> _DATA RECORDS_
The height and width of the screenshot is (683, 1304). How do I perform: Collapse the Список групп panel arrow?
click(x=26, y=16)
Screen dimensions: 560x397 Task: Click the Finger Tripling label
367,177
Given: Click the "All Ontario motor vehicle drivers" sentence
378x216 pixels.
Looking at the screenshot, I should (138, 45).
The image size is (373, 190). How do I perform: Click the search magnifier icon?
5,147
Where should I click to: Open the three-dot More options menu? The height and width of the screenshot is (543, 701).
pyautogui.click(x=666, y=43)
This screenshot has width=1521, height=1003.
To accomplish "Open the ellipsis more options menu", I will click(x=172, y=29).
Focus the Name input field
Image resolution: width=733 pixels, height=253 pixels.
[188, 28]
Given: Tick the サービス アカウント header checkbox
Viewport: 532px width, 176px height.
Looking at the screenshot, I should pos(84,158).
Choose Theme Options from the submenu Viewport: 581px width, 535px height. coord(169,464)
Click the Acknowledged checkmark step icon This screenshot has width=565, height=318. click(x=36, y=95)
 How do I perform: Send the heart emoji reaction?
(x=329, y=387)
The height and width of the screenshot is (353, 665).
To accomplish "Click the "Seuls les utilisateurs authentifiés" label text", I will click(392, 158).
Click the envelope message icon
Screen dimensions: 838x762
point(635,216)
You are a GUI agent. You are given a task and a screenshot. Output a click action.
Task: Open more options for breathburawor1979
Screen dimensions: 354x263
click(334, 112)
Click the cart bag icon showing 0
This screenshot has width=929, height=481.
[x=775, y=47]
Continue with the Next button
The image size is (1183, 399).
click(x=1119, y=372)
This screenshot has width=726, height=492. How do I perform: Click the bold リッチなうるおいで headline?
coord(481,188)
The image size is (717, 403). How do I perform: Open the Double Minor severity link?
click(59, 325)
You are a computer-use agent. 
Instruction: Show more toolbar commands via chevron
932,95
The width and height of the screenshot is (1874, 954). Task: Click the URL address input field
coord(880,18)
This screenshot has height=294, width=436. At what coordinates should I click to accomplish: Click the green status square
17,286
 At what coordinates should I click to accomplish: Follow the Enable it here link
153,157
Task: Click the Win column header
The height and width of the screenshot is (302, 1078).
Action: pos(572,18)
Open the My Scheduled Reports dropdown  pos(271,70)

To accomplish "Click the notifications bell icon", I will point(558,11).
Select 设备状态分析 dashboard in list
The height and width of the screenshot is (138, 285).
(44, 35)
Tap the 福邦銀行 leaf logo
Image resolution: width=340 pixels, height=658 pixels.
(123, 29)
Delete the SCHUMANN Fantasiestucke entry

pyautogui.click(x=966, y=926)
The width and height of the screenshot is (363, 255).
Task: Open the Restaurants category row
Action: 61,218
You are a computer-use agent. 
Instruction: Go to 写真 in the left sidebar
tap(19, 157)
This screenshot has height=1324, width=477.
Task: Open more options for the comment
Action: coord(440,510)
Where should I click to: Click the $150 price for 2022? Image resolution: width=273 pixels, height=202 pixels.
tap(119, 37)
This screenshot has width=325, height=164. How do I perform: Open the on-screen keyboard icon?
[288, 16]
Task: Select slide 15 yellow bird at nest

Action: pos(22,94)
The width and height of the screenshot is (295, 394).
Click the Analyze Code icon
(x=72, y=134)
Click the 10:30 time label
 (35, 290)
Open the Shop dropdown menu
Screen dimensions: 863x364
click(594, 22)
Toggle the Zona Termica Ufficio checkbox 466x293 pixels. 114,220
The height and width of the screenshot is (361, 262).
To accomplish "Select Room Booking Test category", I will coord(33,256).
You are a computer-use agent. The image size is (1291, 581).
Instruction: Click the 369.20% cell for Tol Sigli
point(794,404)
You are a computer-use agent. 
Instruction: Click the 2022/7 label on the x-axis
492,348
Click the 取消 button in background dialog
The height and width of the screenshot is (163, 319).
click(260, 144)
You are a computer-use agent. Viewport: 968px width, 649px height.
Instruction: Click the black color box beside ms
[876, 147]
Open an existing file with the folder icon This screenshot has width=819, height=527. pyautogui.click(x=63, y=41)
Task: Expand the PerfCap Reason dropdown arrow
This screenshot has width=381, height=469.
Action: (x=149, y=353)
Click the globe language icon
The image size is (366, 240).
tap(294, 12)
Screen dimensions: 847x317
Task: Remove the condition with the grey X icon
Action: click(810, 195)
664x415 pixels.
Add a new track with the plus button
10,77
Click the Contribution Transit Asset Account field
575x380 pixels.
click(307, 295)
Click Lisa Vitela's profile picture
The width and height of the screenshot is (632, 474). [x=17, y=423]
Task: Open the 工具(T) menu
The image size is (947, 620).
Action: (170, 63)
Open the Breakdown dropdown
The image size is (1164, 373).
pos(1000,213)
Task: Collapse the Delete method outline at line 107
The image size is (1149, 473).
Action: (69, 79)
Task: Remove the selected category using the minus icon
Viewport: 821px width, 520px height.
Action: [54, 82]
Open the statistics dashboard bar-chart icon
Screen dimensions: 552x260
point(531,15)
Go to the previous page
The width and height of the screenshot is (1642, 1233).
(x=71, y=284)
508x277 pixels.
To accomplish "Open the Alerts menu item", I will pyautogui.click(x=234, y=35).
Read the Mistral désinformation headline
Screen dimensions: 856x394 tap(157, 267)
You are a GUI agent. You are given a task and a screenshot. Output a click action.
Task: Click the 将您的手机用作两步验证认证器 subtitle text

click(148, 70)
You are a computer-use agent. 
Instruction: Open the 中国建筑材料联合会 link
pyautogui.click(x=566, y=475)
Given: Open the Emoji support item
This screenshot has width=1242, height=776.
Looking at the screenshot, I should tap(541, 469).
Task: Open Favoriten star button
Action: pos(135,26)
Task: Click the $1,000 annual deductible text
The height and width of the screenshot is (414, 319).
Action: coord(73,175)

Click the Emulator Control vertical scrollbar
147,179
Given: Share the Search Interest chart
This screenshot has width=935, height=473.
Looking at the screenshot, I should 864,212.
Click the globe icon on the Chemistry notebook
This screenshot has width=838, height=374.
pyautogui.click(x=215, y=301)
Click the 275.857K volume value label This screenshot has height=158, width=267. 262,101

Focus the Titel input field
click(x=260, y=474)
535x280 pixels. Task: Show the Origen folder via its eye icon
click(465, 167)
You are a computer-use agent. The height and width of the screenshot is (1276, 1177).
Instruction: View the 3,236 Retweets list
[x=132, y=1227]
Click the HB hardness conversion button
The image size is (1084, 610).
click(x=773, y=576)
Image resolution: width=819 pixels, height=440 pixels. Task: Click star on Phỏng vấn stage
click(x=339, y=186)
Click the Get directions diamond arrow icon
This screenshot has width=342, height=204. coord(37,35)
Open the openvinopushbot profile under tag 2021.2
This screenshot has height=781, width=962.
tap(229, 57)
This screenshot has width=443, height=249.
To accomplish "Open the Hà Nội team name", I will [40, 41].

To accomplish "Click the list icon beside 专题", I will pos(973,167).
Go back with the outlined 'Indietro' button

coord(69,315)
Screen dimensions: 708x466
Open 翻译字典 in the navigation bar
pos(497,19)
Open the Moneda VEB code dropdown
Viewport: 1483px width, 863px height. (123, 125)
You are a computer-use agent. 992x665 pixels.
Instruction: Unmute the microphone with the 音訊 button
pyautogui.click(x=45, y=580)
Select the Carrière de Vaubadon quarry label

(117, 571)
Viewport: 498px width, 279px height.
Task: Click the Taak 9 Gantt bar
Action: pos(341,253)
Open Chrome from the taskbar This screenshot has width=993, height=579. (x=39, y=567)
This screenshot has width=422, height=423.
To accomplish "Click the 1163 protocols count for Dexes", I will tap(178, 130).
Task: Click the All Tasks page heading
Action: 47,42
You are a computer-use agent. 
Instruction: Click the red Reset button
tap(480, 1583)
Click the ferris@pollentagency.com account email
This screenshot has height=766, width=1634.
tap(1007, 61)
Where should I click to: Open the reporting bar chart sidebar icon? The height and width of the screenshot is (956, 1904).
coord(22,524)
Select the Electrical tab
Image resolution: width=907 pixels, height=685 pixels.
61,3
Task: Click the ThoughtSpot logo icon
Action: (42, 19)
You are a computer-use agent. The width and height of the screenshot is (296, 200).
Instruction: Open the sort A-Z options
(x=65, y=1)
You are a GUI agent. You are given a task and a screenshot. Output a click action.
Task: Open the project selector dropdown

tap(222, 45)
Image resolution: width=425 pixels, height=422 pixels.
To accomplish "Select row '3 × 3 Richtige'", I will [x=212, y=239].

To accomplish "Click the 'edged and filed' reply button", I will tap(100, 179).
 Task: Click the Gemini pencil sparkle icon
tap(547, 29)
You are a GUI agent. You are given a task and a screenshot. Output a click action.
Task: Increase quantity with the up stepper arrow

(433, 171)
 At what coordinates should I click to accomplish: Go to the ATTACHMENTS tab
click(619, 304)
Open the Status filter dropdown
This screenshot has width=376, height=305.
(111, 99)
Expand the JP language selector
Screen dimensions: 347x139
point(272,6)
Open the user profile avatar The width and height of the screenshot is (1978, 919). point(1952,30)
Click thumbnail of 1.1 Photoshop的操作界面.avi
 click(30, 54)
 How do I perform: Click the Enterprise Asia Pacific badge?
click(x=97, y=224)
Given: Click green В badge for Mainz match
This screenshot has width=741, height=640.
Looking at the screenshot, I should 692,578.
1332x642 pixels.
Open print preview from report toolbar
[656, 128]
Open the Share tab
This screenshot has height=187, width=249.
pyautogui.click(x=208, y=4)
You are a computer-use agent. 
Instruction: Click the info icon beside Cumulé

> _EXERCISE DETAILS_
Only those lines of the entries above that run from the line containing "The height and width of the screenshot is (353, 665)." to the line containing "Task: Open more options for breathburawor1979", both included, should be transcribed exactly.

> _OUTPUT OF THE TASK_
The height and width of the screenshot is (353, 665).
To accomplish "Click the "Seuls les utilisateurs authentifiés" label text", I will click(392, 158).
Click the envelope message icon
Screen dimensions: 838x762
point(635,216)
You are a GUI agent. You are given a task and a screenshot. Output a click action.
Task: Open more options for breathburawor1979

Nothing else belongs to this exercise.